• PROVIDED TEXT

November 5 - Revisiting My Childhood Obsession with Late Night with David Letterman

Today I watched a tape of Kamarr the Discount Magician from the old Letterman show.

I guess you should know this about me:
When I was a kid, I was obsessed with Late Night with David Letterman.
It began in the summer of 1986 when I asked my dad what was on after Johnny Carson.
It was like asking what planet came after Pluto.
The vast unknown.
My dad liked Letterman so he let me stay up to watch it.
I was eleven.
And was immediately hooked.
I watched Dave drop turkeys off of the five-story tower in New Rochelle, goof and flirt with Riquette and her international beauty secrets, make fun of GE, and banter with Paul Shaffer about how the show wasn't going very well and how cranky he was as a host.
I enjoyed the first segment comedy pieces the most.
Dumb Ads, Small Town News, Supermarket Finds, Dave's Record Collection, New Gift Items, The Super Slo-Mo Experiments.
I taped these segments every night on our then-new VCR.
When the new school year started, my parents miraculously still let me stay up to watch the show.
As long as I kept my grades up.
And so I did.
That year I dressed like David Letterman for Halloween.
I couldn't get my hair like his, but who could.
I taped pictures of Dave to my school desk.
The margins of my notes were crammed with doodles of Dave and Paul.
I wrote letters to 30 Rockefeller Plaza - Room 1410W, hoping they'd be read on Viewer Mail.
They never were.
But I swear that one of my letters was actually shown on the show.
In the fall of 1986, I mailed a letter to Late Night.
As a gag, I taped it up heavily, like a mummy.
This would get their attention, I thought.
That Thursday during Viewer Mail, Dave visited with Flunky, the Late Night Viewer Mail Clown.

• TASK OBJECTIVE
Continue the childhood Letterman memoir from where it stops, picking up after Dave visits with Flunky during Viewer Mail.

• ENTRIES SHOWN

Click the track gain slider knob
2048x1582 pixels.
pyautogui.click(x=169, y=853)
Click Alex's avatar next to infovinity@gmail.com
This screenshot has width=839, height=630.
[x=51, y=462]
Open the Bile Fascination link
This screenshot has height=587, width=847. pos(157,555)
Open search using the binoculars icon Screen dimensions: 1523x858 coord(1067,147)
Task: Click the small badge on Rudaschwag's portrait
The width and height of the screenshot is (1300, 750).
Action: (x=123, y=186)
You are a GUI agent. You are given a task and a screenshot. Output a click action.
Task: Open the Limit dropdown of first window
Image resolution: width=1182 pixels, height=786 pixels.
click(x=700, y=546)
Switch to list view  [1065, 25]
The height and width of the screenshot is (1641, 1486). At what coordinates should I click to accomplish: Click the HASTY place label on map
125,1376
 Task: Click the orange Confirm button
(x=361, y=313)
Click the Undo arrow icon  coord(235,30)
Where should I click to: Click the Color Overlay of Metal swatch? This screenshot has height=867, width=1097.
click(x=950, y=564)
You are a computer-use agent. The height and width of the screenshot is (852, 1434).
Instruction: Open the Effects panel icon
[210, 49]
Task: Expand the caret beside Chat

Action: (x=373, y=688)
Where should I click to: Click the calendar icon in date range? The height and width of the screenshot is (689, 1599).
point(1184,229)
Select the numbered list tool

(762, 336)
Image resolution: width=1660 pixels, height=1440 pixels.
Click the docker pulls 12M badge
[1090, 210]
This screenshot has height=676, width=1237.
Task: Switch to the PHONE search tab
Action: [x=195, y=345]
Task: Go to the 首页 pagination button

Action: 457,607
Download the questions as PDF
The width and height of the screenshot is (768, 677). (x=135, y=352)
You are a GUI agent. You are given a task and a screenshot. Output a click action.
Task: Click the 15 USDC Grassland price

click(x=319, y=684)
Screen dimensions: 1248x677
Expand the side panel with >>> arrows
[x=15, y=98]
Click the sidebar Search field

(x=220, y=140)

• TASK RESULT
Flunky was writer Jeff Martin, chain-smoking in a purple and yellow onesy and full clown make-up, pre-dating Krusty by a few years.
Dave asked Flunky how to get a letter read on the show.
Flunky suggested including a nude Polaroid.
Then he said he was looking for a letter that was easy to open.
He held up an envelope covered in tape.
"This one's all taped up. Forget it."
I was very certain that that was the letter I had sent them that week.

I could go on and on about my peculiar preteen devotion to David Letterman.
So I will.

In 1987 my Mom scored a giant Philco TV box from Fretter.
We covered it in dark brown wood grain contact paper.
This became my David Letterman desk.
I set it up in my room with two patio chairs.
I took down the curtains behind the desk.
Instead of a fake skyline of New York behind a fake set of windows, my backdrop was a real suburban townhome community behind a real window.
I kept the Late Night set in my room until one creepy night.

The phone rang.
It was a guy from Denver who said he was conducting a survey.
If I answered his questions I would get $50.
I was still eleven, and $50 sounded great.
His questions started off routine.
Age, height, weight.
Then he began asking me more personal questions.
Questions about erections.
It was weird, but I was focused on that $50.
$50 could get another set piece for my David Letterman village.
So I moved the phone call to my room.
"Who are you talking to?" my parents asked.
"It's a survey," I quipped as I galloped upstairs with dollar signs in my eyes.
I sat in the host chair overlooking the communal backyard, and continued answering questions about erections with the man from Denver.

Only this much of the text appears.